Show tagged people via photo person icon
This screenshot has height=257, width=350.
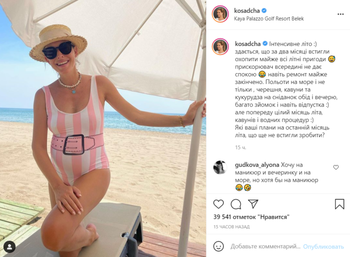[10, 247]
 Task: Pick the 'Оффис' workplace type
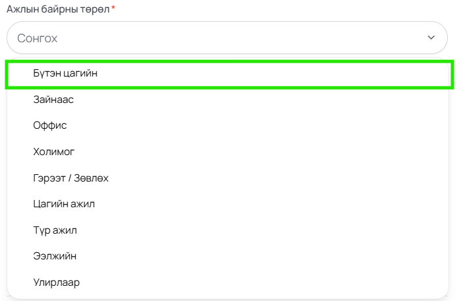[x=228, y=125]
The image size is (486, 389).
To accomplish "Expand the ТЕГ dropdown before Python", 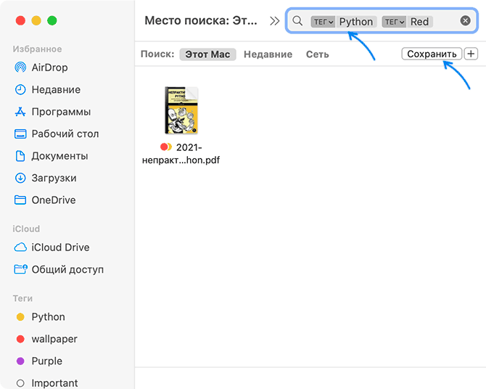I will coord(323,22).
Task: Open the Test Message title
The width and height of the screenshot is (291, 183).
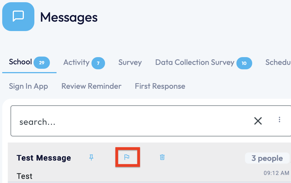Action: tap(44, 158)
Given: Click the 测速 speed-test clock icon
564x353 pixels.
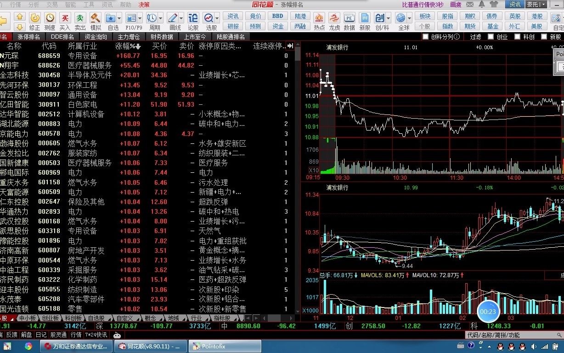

_WHAT THIS TASK INVOLVES_
Looking at the data above, how many lines hold the string "icon"? Reply with only the number.

_SOLUTION TO THIS EXERCISE_
2